Angel Ivanovich Bogdanovich (А́нгел Ива́нович Богдано́вич, – ) was a Russian literary critic, publicist and social activist, originally a narodnik, later an active member of the Legal Marxists' political group.

==Biography==
Angel Bogdanovich was born in Haradok, in the Gorodoksky Uyezd of the Vitebsk Governorate of the Russian Empire (present-day Belarus), an heir to a noble family of the Polish and Lithuanian origins. His younger brother was a famous Polish geologist, an expert in mining geology and physical geography Karol Bohdanowicz. In 1880 he enrolled into the Kiev University. As a student of the medical faculty, he became a member of a Narodnik political circle, was expelled and got deported to the Nizny Novgorod governorate. There he became friends with Vladimir Korolenko and started contributing to several Privolzhye journals. In 1887 he moved to Kazan, there he edited the Volzhsky Vesnik newspaper. In 1893, now a Saint Petersburg resident, he founded there Narodnoye Pravo (People's Right) group and issued its political program in a brochure called Nasushchny Vopros (A Vital Question, 1894).
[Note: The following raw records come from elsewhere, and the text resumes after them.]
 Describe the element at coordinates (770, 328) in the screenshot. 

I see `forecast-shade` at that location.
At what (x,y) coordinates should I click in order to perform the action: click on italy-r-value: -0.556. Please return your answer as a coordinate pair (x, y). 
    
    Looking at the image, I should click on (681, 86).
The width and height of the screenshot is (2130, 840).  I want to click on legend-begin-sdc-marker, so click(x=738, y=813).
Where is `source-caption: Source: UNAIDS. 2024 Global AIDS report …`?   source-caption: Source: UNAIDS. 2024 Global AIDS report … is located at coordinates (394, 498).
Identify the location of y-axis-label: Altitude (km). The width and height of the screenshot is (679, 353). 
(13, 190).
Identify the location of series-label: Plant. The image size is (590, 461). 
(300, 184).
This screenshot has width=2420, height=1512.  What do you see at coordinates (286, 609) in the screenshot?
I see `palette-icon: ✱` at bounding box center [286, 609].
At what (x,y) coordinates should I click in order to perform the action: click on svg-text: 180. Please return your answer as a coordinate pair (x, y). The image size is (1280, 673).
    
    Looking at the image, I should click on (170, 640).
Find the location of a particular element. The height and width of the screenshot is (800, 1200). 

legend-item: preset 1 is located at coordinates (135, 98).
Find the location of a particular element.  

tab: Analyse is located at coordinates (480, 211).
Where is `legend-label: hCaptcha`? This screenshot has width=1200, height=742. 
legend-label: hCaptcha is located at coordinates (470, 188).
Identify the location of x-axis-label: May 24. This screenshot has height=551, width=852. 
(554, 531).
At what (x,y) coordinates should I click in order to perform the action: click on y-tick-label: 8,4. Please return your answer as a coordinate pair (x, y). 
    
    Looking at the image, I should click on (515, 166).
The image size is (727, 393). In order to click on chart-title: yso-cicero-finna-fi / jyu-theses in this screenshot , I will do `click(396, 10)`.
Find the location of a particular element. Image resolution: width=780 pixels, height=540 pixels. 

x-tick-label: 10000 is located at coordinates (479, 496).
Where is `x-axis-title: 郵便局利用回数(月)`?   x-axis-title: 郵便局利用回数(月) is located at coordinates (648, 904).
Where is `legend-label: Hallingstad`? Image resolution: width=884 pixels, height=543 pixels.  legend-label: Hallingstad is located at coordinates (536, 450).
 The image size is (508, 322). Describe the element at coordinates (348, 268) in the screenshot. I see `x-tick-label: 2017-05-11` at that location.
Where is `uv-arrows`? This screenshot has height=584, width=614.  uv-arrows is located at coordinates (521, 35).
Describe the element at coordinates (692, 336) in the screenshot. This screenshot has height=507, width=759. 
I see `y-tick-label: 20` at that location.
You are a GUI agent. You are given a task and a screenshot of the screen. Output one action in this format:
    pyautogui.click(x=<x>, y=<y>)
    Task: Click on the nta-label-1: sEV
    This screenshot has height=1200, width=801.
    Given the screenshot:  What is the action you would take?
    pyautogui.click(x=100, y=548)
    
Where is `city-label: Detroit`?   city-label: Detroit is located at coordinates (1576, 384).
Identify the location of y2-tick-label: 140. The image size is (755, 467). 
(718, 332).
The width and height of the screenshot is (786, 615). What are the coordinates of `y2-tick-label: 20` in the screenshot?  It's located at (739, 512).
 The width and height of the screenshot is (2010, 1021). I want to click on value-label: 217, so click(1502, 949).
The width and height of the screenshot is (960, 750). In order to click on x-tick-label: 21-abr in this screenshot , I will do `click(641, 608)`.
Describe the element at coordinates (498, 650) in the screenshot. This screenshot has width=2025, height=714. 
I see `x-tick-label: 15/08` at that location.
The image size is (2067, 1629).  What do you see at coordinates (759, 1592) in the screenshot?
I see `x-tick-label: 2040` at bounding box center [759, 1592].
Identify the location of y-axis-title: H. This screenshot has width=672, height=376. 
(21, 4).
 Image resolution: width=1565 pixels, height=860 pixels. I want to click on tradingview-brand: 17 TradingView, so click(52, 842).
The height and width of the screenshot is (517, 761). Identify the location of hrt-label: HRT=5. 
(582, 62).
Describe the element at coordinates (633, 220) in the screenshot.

In the mid-1890s Bogdanovich drifted away from Narodniks and became a member of the Legal Marxists group. In the early 1890s Bogdanovich regularly contributed to Russkoye Bogatstvo, in 1894-1906 was a co-editor of and a key figure in Mir Bozhiy. In 1906 Mir Bozhiy was closed but re-emerged as Sovremenny Mir (Modern World) and for a year Bogdanovich was its editor.

Angel Bogdanovich died in Saint Petersburg on April 6, 1907.